Several QTL for CI that overlapped with eQTL were detected in regions that contained one or more structural variants such as CNV [42, 43]. In particular, the region on chromosome 18 that has the most significant QTL for CI contains multiple structural variants [43, 71]. Hence, it is likely that the causal variants for some of the QTL in our study are structural variants, such as the QTL associated with GC expression [12]. However, because we imputed only SNPs and small INDELs from a short read sequence reference set, our dataset does not include the structural variants that may be the causal mutations. This could explain why for some QTL regions, none of the variants present had a consistent effect in the AUS and NZ data because they may tag the absent causal mutation and the LD phase may differ. Further fine mapping of the QTL regions spanning CNV, such as on chromosome 18, may be required using long read sequencing to identify the causal mutation underlying the QTL.

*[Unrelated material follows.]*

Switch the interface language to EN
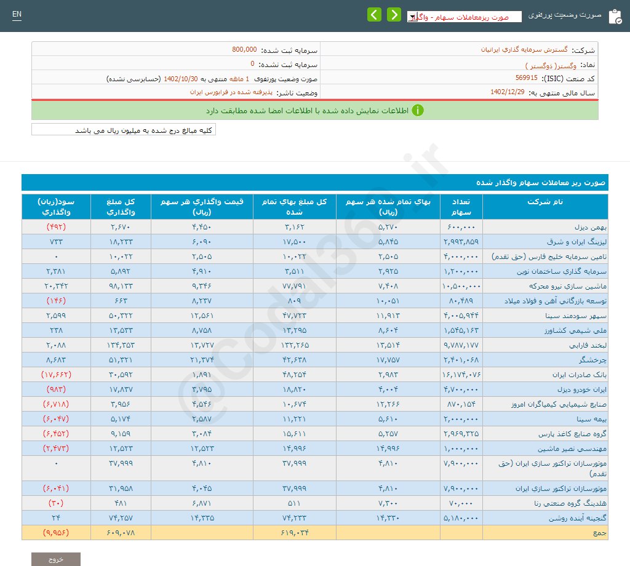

While we found significant enrichment for almost all the significance thresholds tested, the enrichment fold depended on the significance threshold used. The higher enrichment of geQTL and eeQTL using more stringent thresholds are likely highly influenced by the most significant QTL for CI on chromosomes 6 and 18. Both these QTL overlapped with eQTL, and because our enrichment analyses did not account for LD, many variants contributing to the enrichment analyses are likely associated with the same causal mutation. Hence, while approximately 50% of significant variants for CI were also associated with gene expression, this does not mean that 50% of all causal mutations of CI were expected to also be causal mutations of geQTL. Because we used different datasets for the GWAS for CI and the eQTL analyses, we did not attempt colocalisation, as it would be challenging to fit LD estimates appropriate for both populations. Therefore, further analyses are required to confirm whether the identified overlapping regions between QTL and eQTL are caused by the same or different causal mutations. While this was a disadvantage of using different datasets for the GWAS for CI and the eQTL analyses, using these different datasets did allow us to combine the largest (e.g., most power for QTL detection) available dataset for a fertility trait with the NZ selection experiment, and detect regions that are likely to impact fertility in both AUS and NZ dairy cattle populations.

Conclusions

We combined a powerful meta-analysis for fertility with gene expression results in cattle that were divergently selected for high and low fertility to identify putative candidate genes associated with fertility traits. Variants that were significantly associated with CI were highly enriched for geQTL, eeQTL, sQTL and aseQTL. We detected 671 genes that were differentially expressed between POS and NEG cows, with the largest fold change detected for the CCDC196 gene on chromosome 10. Several QTL detected for CI overlapped with eQTL, providing candidate genes for fertility in dairy cattle. Multiple QTL regions were located in regions with large numbers of CNV. To identify the causal mutations underlying these QTL, long read sequencing may be required.